[[ AVAILABLE DATA, beginning ]]

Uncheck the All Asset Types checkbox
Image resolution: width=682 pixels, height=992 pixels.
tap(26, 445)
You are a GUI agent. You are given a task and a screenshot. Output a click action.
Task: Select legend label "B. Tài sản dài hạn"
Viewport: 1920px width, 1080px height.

[[ AVAILABLE DATA, end ]]
[[ AVAILABLE DATA, beginning ]]

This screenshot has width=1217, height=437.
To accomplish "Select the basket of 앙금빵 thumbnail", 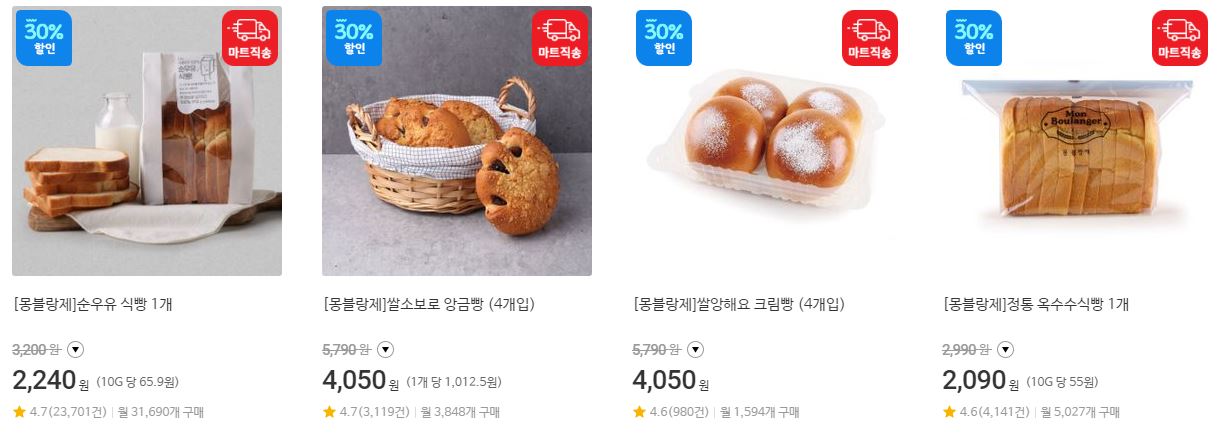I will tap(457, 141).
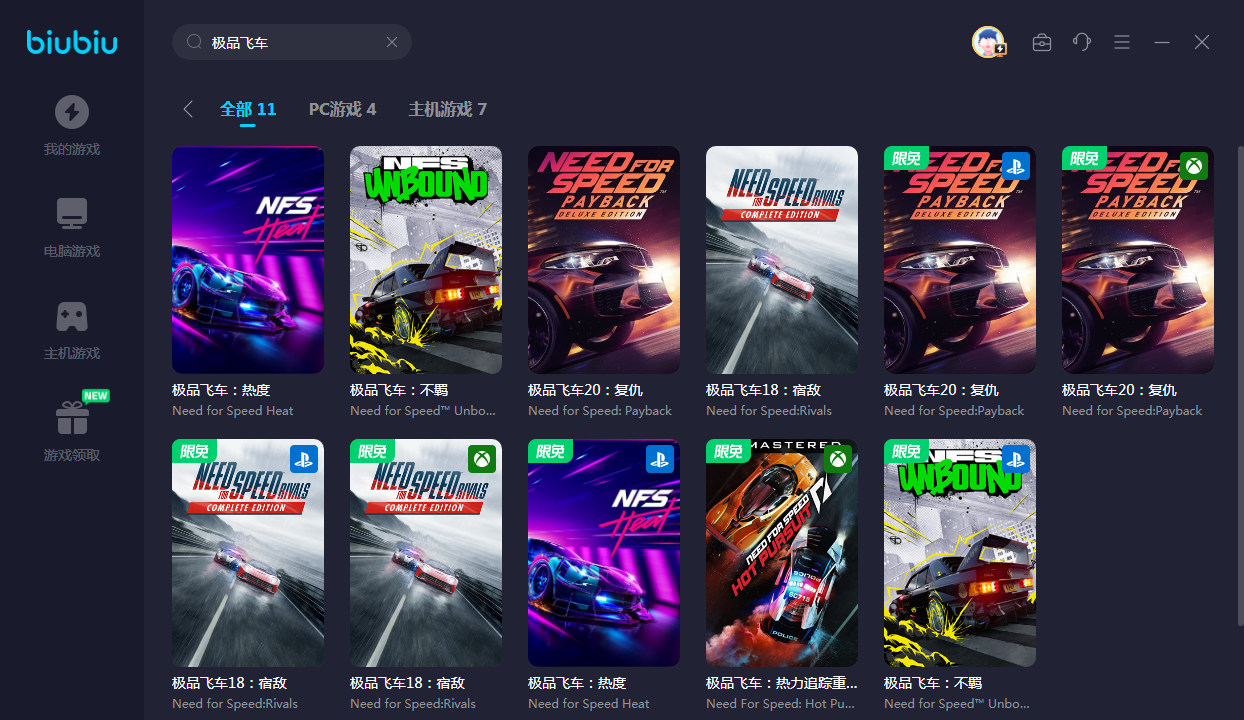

[[ AVAILABLE DATA, end ]]

| TASK DETAILS |
Among the entries above, the line containing "You are a GUI", the line containing "Viewport: 1920px width, 1080px height.", and all lines between them are to be restated word for word; nothing else belongs in the reply.

| EXERCISE RESPONSE |
You are a GUI agent. You are given a task and a screenshot. Output a click action.
Task: Select legend label "B. Tài sản dài hạn"
Viewport: 1920px width, 1080px height.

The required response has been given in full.